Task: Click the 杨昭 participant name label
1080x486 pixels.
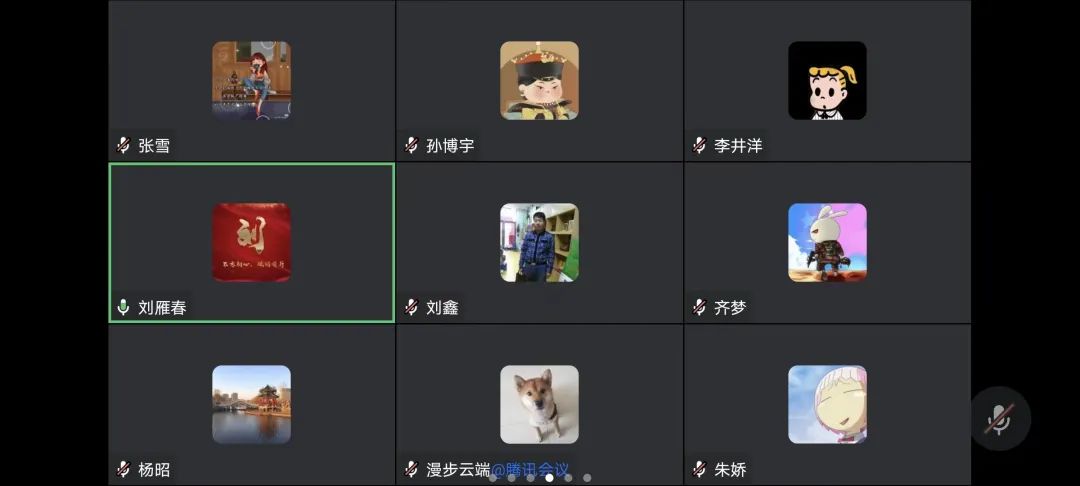Action: coord(154,470)
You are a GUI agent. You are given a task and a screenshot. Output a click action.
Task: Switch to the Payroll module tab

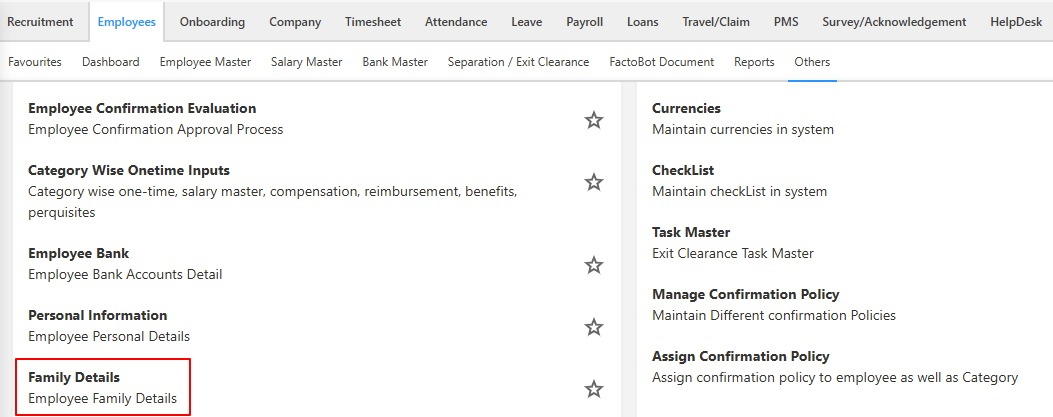tap(584, 22)
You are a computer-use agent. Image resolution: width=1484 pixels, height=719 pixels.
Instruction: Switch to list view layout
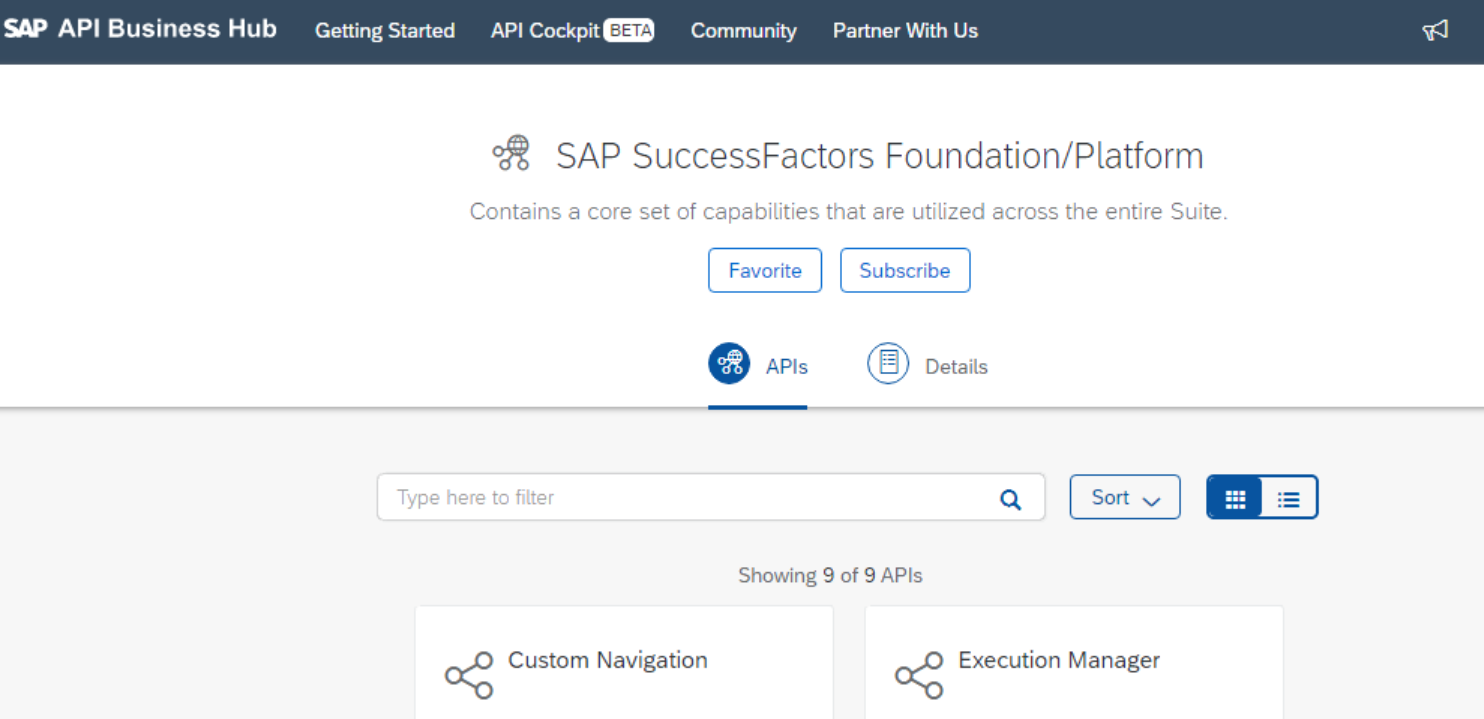pyautogui.click(x=1288, y=497)
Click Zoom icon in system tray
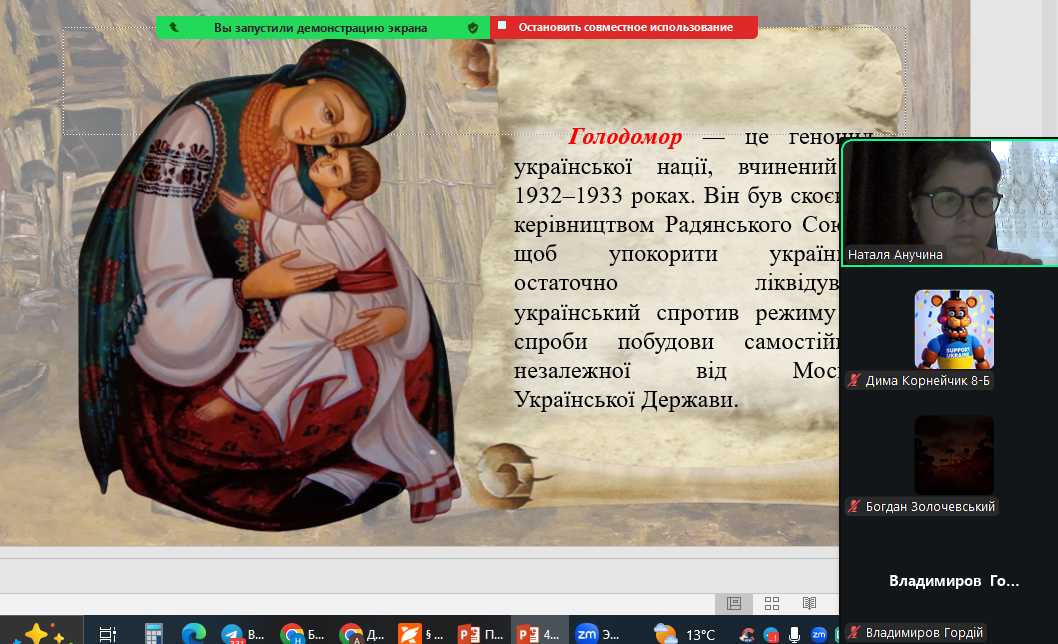Image resolution: width=1058 pixels, height=644 pixels. 819,634
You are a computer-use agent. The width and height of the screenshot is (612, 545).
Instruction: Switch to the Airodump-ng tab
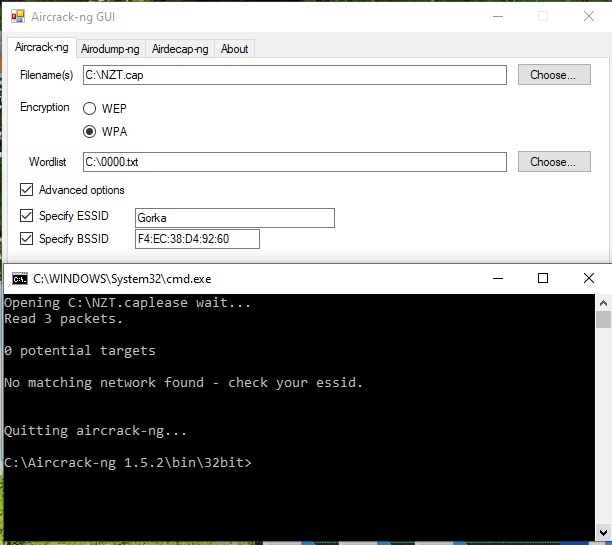pos(110,49)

=======

**Try it:**
The whole listing above should be restated word for word, minus any images.

**Task solution:**
Task: Click the 杨昭 participant name label
1080x486 pixels.
Action: coord(154,470)
You are a GUI agent. You are given a task and a screenshot. Output a click action.
Task: Switch to the Payroll module tab

tap(584, 22)
You are a computer-use agent. Image resolution: width=1484 pixels, height=719 pixels.
Instruction: Switch to list view layout
pyautogui.click(x=1288, y=497)
Click Zoom icon in system tray
Image resolution: width=1058 pixels, height=644 pixels. 819,634
You are a computer-use agent. The width and height of the screenshot is (612, 545).
Instruction: Switch to the Airodump-ng tab
pos(110,49)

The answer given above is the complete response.